[[ PROVIDED DATA, beginning ]]
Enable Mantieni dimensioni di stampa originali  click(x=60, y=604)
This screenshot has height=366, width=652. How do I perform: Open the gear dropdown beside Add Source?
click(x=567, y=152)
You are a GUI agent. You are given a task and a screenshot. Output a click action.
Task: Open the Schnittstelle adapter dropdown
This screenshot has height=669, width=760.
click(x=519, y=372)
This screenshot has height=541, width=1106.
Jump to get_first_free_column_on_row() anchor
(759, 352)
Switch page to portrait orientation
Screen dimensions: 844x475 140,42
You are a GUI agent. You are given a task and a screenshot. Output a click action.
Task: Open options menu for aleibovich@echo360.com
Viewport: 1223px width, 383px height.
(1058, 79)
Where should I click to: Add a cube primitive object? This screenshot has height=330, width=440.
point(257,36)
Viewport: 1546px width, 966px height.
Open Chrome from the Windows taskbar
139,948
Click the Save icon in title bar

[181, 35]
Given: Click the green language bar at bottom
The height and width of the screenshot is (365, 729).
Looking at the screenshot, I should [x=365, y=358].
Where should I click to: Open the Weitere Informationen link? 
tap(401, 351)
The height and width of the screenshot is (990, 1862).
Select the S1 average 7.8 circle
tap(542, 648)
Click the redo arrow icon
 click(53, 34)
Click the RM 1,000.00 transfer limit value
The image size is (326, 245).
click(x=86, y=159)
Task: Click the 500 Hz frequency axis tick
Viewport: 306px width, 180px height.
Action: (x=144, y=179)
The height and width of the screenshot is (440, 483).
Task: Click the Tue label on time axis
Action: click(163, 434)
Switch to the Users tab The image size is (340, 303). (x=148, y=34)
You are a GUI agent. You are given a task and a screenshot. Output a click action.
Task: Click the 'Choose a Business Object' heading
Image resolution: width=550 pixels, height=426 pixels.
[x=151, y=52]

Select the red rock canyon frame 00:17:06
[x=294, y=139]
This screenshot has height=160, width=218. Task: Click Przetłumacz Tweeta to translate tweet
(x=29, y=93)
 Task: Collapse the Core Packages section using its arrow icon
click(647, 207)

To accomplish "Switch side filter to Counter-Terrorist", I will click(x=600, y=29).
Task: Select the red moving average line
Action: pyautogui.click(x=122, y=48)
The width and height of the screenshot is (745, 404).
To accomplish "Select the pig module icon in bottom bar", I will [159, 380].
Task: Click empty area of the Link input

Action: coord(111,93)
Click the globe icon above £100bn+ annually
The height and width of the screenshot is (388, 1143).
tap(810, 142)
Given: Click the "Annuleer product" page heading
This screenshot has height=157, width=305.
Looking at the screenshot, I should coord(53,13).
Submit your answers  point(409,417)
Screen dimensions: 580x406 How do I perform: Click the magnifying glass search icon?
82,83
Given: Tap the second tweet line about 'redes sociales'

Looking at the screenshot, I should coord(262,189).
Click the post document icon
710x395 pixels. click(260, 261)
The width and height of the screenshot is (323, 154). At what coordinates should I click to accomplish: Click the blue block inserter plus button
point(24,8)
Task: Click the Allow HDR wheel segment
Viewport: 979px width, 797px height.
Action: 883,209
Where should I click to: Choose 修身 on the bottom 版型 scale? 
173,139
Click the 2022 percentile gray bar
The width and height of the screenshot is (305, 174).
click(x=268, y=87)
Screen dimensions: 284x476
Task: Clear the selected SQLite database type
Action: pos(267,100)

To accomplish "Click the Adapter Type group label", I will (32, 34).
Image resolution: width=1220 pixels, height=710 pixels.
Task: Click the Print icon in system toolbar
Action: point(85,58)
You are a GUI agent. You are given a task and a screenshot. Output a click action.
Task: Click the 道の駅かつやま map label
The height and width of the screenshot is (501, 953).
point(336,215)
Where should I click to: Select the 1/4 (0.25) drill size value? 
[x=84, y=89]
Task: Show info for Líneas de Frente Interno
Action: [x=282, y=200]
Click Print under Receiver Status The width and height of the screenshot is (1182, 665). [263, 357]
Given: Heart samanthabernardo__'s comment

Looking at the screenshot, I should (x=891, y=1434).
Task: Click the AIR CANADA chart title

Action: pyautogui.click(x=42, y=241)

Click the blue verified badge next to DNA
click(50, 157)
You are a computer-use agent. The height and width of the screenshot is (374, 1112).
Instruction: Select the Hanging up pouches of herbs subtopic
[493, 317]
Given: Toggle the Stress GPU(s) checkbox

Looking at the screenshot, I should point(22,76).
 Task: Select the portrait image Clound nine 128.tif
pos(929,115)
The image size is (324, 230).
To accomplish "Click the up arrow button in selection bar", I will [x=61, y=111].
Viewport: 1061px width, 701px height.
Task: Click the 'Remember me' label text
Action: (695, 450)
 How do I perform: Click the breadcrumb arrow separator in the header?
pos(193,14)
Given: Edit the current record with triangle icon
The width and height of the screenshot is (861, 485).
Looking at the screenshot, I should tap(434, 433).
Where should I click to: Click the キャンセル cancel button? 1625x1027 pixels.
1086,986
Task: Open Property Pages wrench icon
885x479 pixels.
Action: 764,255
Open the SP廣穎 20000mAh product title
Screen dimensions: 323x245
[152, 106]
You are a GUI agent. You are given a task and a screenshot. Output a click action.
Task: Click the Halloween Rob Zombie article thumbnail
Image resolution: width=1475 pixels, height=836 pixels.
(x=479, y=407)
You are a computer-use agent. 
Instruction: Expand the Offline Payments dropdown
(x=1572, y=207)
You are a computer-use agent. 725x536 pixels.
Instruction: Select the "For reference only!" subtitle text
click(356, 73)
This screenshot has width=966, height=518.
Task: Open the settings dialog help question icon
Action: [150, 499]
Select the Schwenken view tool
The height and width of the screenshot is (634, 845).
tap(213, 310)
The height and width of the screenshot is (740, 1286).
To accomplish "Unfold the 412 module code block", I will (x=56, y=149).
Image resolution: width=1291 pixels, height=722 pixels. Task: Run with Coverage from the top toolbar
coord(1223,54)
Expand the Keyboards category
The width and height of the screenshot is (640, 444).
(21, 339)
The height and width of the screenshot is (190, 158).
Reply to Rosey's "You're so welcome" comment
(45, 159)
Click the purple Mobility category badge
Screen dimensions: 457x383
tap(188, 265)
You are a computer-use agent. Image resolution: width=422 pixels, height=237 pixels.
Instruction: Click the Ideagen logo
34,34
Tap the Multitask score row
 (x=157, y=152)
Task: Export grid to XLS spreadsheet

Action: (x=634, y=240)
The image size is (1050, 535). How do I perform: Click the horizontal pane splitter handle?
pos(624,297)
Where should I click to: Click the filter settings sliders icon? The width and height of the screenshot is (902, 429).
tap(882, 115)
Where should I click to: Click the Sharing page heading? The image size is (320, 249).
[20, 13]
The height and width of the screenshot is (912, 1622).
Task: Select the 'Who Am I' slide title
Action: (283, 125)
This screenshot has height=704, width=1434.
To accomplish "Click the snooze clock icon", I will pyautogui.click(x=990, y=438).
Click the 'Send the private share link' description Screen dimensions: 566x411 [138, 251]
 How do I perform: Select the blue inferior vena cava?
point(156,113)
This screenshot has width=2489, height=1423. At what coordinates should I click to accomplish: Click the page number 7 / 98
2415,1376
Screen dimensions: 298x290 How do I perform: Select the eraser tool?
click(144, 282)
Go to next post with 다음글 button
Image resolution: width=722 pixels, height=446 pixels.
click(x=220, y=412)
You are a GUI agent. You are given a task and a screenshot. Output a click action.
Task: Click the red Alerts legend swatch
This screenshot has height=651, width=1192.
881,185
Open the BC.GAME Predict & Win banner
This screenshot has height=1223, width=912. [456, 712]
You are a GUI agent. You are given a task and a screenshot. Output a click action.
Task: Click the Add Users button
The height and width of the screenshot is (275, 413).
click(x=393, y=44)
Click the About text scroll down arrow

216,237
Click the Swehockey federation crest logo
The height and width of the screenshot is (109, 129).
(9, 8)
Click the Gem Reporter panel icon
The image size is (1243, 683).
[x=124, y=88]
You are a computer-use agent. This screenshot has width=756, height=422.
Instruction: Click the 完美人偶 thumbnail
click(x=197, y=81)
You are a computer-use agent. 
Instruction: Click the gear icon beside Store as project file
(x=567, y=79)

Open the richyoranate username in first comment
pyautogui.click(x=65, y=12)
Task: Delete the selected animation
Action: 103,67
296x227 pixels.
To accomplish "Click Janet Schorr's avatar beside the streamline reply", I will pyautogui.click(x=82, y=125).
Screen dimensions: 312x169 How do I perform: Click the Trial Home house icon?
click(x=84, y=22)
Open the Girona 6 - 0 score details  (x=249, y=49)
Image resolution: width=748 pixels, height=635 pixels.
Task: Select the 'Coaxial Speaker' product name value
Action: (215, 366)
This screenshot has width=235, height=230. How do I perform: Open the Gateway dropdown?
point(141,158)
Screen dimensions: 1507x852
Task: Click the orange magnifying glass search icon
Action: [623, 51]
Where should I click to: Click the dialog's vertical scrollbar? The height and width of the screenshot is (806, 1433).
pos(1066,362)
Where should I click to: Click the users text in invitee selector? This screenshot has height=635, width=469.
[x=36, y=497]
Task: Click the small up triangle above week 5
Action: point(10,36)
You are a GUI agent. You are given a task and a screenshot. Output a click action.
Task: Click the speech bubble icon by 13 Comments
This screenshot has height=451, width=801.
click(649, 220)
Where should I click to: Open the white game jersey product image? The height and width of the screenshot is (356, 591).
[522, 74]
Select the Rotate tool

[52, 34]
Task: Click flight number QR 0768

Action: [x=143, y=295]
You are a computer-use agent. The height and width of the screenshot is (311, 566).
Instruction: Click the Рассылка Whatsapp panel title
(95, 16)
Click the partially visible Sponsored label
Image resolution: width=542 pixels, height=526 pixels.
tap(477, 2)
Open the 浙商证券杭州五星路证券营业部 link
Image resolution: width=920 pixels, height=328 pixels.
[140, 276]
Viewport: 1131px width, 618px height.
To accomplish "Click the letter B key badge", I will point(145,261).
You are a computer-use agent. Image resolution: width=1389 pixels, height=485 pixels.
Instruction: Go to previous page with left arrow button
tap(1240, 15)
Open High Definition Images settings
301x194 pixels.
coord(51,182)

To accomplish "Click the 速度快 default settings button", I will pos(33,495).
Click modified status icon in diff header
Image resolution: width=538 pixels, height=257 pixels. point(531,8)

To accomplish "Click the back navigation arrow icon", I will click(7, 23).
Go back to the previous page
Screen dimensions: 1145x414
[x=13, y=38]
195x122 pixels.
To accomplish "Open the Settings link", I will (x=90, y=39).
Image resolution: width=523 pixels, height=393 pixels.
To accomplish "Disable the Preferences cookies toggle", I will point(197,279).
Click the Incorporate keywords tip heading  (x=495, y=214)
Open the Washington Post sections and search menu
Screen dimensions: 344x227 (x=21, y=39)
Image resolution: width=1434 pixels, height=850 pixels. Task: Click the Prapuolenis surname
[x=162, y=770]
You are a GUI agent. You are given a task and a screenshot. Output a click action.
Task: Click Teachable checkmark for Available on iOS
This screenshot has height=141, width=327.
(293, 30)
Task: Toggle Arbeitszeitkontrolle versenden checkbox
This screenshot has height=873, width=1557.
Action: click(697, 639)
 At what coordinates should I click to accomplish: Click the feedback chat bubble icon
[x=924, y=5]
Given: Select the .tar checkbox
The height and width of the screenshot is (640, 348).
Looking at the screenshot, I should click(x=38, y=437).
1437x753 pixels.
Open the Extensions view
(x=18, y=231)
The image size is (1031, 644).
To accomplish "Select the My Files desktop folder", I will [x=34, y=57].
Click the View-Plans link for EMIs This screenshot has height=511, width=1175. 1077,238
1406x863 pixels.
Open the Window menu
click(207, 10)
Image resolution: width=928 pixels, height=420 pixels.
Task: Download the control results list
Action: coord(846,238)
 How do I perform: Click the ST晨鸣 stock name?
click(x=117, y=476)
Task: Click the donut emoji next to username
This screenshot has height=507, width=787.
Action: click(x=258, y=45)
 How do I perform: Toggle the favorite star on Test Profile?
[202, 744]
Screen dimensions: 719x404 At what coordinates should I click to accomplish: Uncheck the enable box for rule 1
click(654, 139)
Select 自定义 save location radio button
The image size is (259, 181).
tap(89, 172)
[[ PROVIDED DATA, end ]]
* WHAT YOU HAVE TO DO:
When a line above includes the word "computer", please list that line.

* ANSWER FOR THE TASK:
You are a computer-use agent. The height and width of the screenshot is (374, 1112).
You are a computer-use agent. 
You are a computer-use agent. 725x536 pixels.
You are a computer-use agent. Image resolution: width=422 pixels, height=237 pixels.
You are a computer-use agent. This screenshot has width=756, height=422.
You are a computer-use agent. 
You are a computer-use agent. The height and width of the screenshot is (311, 566).
You are a computer-use agent. Image resolution: width=1389 pixels, height=485 pixels.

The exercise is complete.